Hip Hop has become one of the most financially successful music genres of an entire century. Hip Hop reaches all ages, classes, races and countries. However, the image of Hip Hop that has spread in our communities and worldwide has changed over the years from its underground message of unity to consumerism/materialism by any means necessary. We have lost control of our own music yet when considering other black music genres from the past; blues, jazz, R &B we have never `owned' our music. History repeats itself. In retrospect, Ray Charles and Prince, to name a few, understood the need for us to own our lyrics, music, distribution houses, etc... (ex. When Prince wrote slave on his head to get out of a music contract and own his music).

##############################

**Tasks to carry out**
#1 In the Hip Hop text, what did Prince write on his head to get out of a music contract?
#2 Put this sentence from the Hip Hop text into Spanish: "Hip Hop reaches all ages, classes, races and countries."
#3 Reproduce word for word the part of the Hip Hop text starting with "Hip Hop has" and going on through "own his music).".
Answer from the Hip Hop text alone.

**Data extract**
##############################

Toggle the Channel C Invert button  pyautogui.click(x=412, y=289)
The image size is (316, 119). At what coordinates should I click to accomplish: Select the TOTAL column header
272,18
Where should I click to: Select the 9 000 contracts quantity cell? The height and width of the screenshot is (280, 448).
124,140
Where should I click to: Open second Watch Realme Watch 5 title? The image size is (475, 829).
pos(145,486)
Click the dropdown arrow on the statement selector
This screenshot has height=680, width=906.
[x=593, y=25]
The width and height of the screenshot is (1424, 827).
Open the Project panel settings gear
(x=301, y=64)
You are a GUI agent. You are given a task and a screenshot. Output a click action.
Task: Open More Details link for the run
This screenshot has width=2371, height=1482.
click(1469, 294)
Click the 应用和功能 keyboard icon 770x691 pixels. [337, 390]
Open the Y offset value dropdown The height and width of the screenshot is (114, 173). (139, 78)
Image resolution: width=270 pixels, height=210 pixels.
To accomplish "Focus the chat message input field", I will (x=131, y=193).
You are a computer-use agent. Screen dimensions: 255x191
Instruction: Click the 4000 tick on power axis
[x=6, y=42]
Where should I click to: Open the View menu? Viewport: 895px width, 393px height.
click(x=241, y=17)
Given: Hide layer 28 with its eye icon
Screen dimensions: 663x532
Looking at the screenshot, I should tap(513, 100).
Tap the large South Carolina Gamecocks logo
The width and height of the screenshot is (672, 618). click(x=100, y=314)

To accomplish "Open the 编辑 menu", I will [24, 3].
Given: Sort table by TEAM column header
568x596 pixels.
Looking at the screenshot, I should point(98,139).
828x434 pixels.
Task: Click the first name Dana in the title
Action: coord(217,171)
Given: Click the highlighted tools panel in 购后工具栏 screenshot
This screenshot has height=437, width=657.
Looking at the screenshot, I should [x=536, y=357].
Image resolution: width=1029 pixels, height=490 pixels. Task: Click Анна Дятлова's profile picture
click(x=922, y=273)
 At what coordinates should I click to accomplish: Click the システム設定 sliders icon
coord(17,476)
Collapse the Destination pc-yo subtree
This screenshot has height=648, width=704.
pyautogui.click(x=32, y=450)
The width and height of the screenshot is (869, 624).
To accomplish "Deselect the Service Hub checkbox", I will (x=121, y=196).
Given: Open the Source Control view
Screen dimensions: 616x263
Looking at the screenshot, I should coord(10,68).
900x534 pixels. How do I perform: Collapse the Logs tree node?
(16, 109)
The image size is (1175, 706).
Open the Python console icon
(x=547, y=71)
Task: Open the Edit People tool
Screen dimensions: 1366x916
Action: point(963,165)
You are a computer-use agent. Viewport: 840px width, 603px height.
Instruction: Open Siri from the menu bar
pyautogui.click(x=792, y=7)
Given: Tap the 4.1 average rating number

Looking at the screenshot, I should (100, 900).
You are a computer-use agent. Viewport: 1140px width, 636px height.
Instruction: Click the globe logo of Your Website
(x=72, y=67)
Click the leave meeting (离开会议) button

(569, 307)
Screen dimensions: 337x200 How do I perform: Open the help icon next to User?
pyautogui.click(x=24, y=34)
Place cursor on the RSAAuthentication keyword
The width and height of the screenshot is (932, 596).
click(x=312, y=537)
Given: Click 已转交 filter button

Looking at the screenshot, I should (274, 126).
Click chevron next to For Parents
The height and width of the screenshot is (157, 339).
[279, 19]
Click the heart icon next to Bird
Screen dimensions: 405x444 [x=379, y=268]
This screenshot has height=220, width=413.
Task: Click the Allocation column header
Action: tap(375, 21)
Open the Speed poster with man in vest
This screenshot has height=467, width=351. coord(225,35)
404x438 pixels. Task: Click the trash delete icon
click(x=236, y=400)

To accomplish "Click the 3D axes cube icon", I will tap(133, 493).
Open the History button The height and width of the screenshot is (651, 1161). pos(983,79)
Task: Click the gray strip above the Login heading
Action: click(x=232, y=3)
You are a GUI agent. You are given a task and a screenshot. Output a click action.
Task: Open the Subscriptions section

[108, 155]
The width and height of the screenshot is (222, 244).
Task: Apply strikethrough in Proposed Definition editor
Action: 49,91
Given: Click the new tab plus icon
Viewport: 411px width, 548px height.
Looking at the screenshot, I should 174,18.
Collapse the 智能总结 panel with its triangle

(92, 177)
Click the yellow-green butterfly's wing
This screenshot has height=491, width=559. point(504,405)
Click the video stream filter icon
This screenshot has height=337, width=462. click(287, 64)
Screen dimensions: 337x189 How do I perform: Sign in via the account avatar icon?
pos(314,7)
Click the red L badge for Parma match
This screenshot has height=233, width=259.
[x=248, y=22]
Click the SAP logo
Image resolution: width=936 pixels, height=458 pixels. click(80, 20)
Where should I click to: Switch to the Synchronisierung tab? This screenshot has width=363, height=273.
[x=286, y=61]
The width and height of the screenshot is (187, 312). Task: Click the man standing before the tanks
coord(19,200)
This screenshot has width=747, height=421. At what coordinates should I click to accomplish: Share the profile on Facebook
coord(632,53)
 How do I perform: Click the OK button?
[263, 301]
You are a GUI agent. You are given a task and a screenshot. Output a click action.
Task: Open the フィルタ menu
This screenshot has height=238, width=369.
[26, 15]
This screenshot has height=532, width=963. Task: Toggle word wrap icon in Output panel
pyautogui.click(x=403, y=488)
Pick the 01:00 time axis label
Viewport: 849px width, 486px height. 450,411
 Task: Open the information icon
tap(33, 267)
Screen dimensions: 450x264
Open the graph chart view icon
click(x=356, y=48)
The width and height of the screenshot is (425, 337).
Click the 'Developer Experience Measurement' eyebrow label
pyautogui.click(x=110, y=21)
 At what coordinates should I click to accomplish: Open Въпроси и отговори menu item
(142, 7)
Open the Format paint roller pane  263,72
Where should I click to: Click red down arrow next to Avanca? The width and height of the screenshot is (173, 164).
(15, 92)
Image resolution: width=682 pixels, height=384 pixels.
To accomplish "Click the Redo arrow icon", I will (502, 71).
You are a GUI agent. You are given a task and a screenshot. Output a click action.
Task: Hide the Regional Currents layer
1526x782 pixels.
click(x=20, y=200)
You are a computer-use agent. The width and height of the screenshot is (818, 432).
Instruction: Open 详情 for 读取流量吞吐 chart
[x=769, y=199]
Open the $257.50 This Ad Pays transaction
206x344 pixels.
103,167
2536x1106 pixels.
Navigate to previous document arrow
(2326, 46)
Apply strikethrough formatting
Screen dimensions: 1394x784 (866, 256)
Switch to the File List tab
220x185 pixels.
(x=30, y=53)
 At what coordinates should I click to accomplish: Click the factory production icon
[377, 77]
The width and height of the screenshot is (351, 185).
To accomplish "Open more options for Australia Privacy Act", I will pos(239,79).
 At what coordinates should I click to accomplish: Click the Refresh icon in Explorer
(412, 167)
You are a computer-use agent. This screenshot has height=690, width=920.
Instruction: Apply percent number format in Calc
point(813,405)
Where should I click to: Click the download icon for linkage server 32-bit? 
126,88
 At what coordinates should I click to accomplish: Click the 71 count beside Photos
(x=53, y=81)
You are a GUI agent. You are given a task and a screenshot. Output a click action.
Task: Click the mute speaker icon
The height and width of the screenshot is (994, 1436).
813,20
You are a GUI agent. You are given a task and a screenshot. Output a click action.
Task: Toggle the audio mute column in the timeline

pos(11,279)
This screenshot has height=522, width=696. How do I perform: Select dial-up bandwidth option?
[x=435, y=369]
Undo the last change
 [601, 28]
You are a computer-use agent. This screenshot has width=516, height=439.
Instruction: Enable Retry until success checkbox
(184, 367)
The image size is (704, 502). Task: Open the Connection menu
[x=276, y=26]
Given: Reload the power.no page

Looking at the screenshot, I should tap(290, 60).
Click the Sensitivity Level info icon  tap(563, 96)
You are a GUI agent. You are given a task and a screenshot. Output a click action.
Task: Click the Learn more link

##############################

**Answers provided**
#1 He wrote "slave" on his head.

#2 El hip hop llega a todas las edades, clases, razas y países.

#3
Hip Hop has become one of the most financially successful music genres of an entire century. Hip Hop reaches all ages, classes, races and countries. However, the image of Hip Hop that has spread in our communities and worldwide has changed over the years from its underground message of unity to consumerism/materialism by any means necessary. We have lost control of our own music yet when considering other black music genres from the past; blues, jazz, R &B we have never `owned' our music. History repeats itself. In retrospect, Ray Charles and Prince, to name a few, understood the need for us to own our lyrics, music, distribution houses, etc... (ex. When Prince wrote slave on his head to get out of a music contract and own his music).